I think it’s possible for both to be true.
Most beastmen would be in villages, because they don’t have a leader capable of uniting them into a semi-civilization (I say semi because they also have weak farming abilities meaning lower income, combined with the maximum population limits per hex, would mean that a beastman King would need to control much more land area than a human King to reach the same level).
But the big world-destroying armies come out of those rare semi-civilization areas.
Composition is still a bit of an issue, I agree. Have you considered using the standard mercenary rates and converting them to analagous beastmen?
For example, goblins might replace light infantry, goblin wolf riders replacing cavalry, hobgoblins replacing heavy infantry, ogres replacing cataphract cavalry, etc. I don’t think you would get a perfect 1:1 correspondence, but you could use them as a starting point.
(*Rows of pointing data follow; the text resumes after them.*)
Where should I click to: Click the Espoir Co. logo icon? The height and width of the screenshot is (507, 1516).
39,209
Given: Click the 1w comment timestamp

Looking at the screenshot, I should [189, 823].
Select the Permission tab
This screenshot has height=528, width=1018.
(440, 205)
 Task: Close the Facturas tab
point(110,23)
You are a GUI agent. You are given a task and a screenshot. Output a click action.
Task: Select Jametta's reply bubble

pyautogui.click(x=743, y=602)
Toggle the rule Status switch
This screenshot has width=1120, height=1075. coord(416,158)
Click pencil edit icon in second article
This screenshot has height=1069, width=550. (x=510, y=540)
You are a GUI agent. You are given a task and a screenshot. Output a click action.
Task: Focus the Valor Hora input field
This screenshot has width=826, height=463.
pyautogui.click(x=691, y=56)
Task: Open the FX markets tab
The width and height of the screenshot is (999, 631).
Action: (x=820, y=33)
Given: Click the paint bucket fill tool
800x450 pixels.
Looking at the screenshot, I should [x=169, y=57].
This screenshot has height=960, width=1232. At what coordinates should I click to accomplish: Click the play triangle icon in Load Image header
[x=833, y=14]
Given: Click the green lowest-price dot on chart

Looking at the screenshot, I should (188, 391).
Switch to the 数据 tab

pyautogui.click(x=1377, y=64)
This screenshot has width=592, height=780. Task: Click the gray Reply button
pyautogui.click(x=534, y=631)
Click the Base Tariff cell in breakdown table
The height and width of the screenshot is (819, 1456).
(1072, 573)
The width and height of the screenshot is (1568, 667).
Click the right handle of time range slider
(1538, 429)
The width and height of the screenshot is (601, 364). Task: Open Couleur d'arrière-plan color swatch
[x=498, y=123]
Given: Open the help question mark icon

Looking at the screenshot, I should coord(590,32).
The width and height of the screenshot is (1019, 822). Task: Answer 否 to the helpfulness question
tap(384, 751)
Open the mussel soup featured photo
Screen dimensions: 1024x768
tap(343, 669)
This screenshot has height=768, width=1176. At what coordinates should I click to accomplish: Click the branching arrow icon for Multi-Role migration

Alternately, you could just say it’s a demographic thing and start with the demographics of the area. If the domain is 80% goblin and 20% hobgoblin, you could say that there might be an ogre here and there, but not enough to make any meaningful units. (Although they might have an ogre lieutenant for some units.) Then you could use the D@W breakdowns for the goblins and hobs separately, simply based off the number of each that happened to be within the domain.
I think in general, ACKS assumes that a single type of beastman is dominant over the others in any given area, the same way that a realm is a human or elven domain instead of being a mixed domain. Which makes sense; most types of beastmen are happy to war against or enslave other types of beastmen, they’ll only stop fighting each other to fight humans when the humans are currently in the process of invading them.